Task requirements. Return only the lines from the start of the records through the line that contains "The image size is (1024, 768).", inclusive; leave out all pictures.

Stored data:

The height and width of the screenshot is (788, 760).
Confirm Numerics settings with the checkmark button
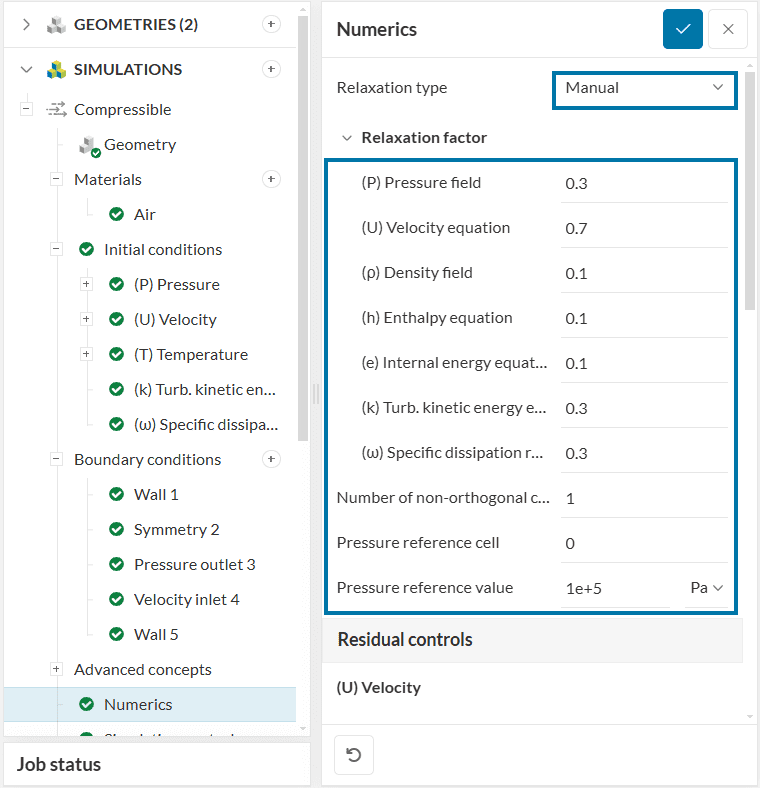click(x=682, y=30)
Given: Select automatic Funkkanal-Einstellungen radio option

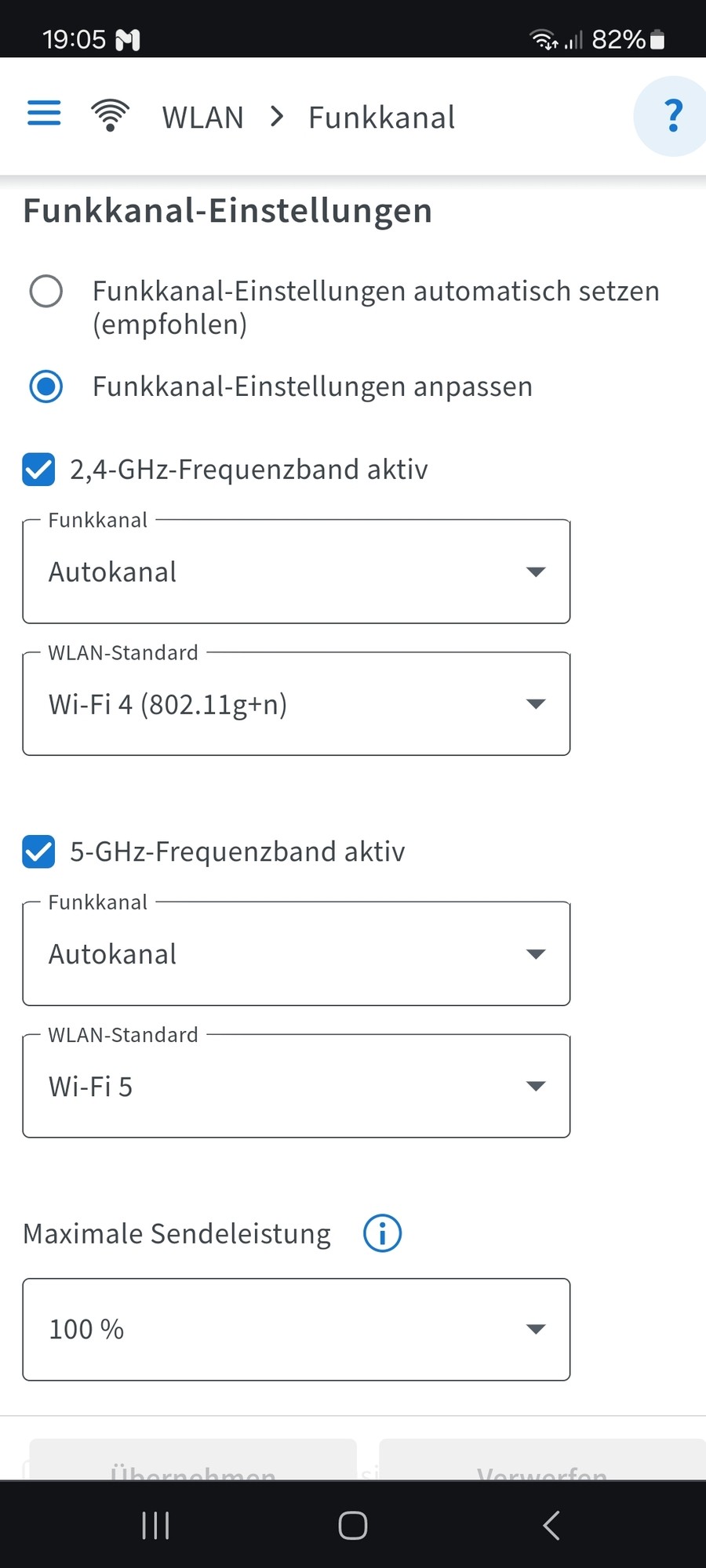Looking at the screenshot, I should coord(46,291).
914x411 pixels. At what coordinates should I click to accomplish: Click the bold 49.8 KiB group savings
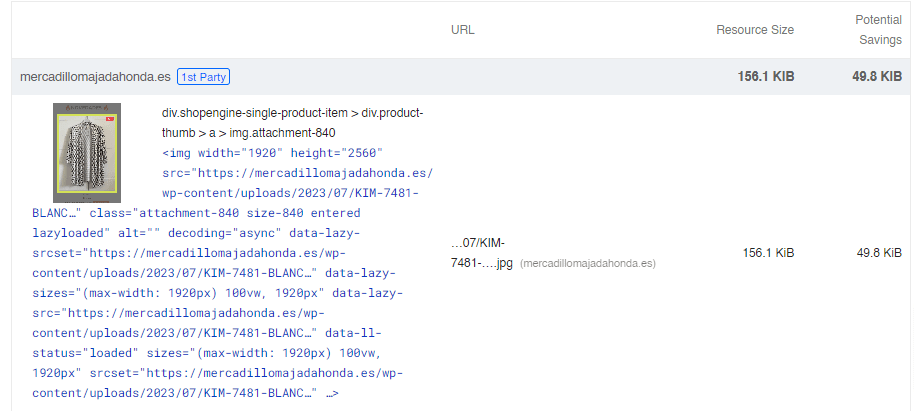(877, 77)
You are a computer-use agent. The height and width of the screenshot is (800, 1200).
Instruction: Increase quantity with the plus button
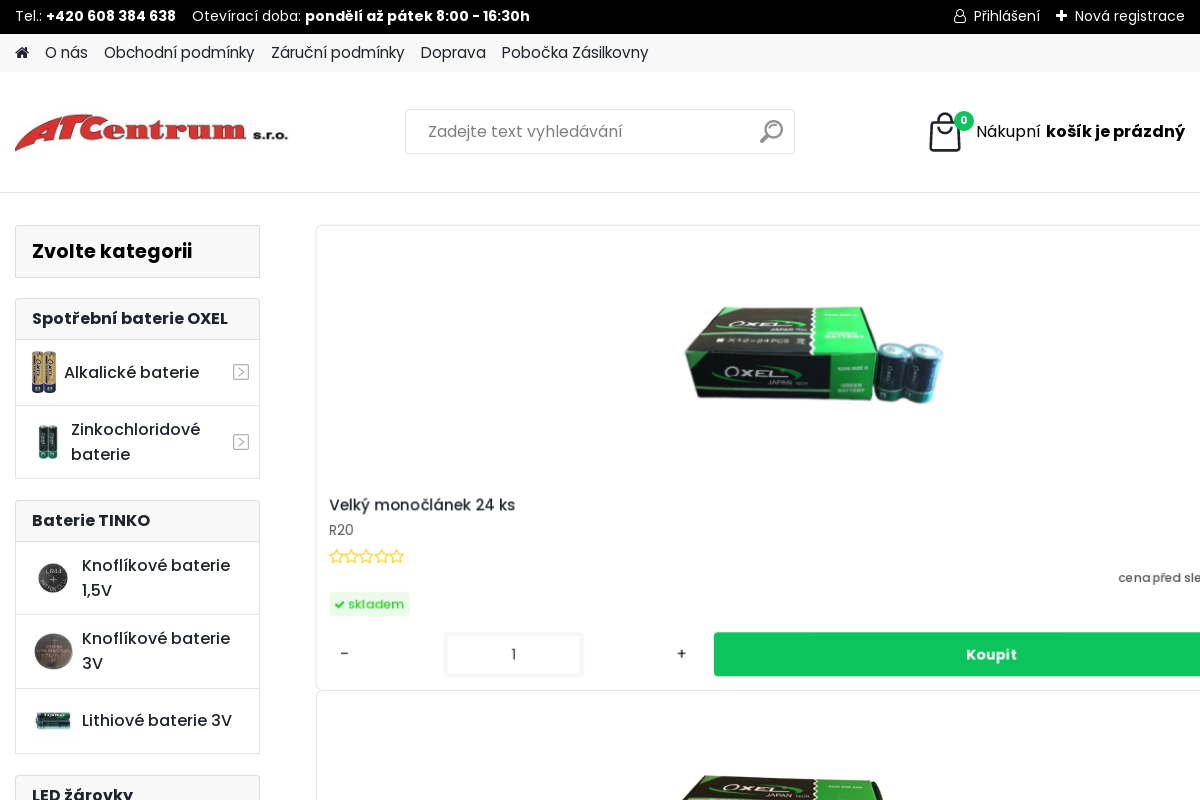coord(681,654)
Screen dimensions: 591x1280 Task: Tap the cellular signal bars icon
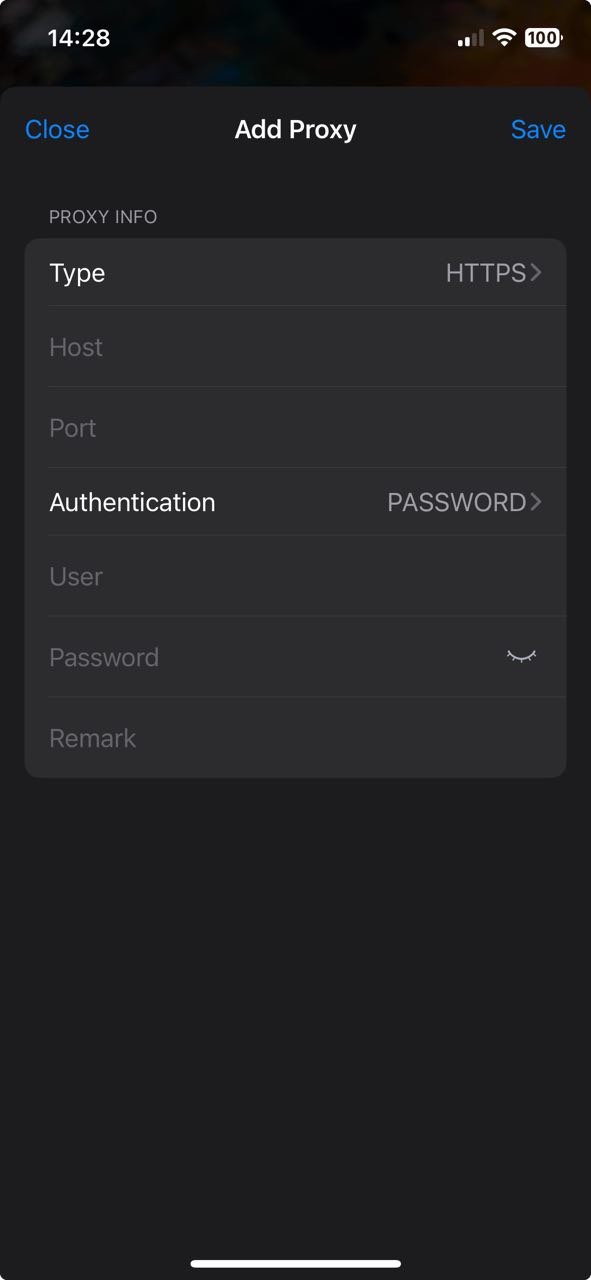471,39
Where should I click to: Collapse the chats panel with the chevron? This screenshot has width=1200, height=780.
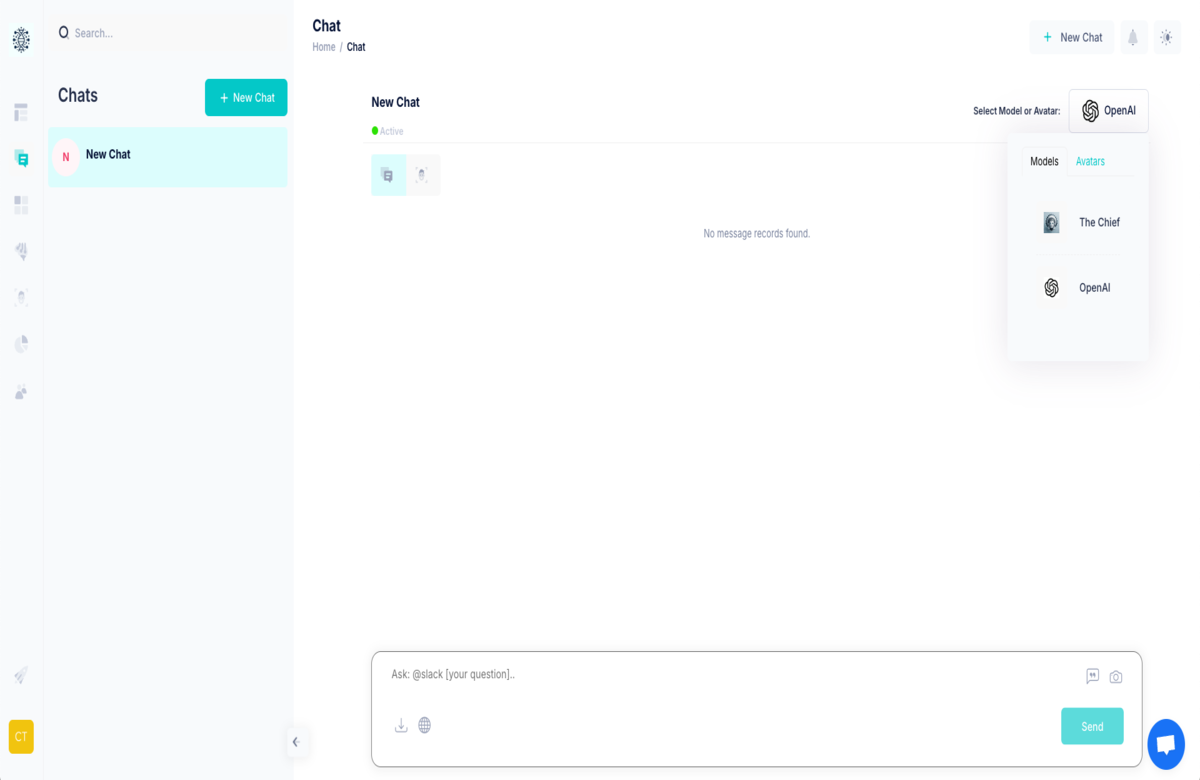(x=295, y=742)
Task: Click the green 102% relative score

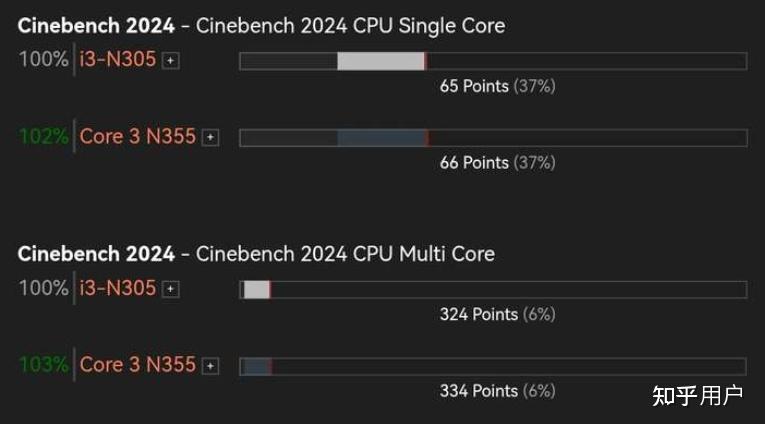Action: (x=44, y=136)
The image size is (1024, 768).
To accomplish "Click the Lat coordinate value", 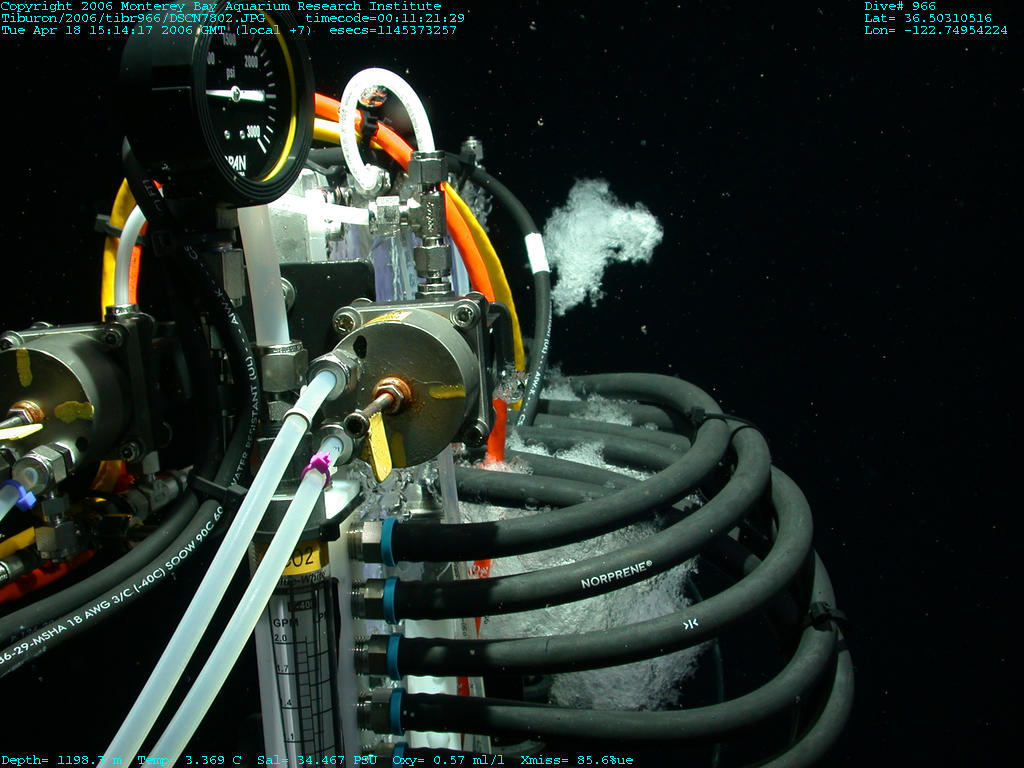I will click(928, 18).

Answer to the exercise.
The height and width of the screenshot is (788, 760).
Confirm Numerics settings with the checkmark button
click(x=682, y=30)
Given: Select automatic Funkkanal-Einstellungen radio option

Looking at the screenshot, I should coord(46,291).
914x411 pixels. At what coordinates should I click to accomplish: Click the bold 49.8 KiB group savings
(877, 77)
You are a computer-use agent. The height and width of the screenshot is (800, 1200).
Instruction: Increase quantity with the plus button
coord(681,654)
Screen dimensions: 591x1280 Task: Tap the cellular signal bars icon
471,39
Where should I click to: Collapse the chats panel with the chevron? This screenshot has width=1200, height=780.
(x=295, y=742)
Task: Click the green 102% relative score

Action: (x=44, y=136)
The image size is (1024, 768).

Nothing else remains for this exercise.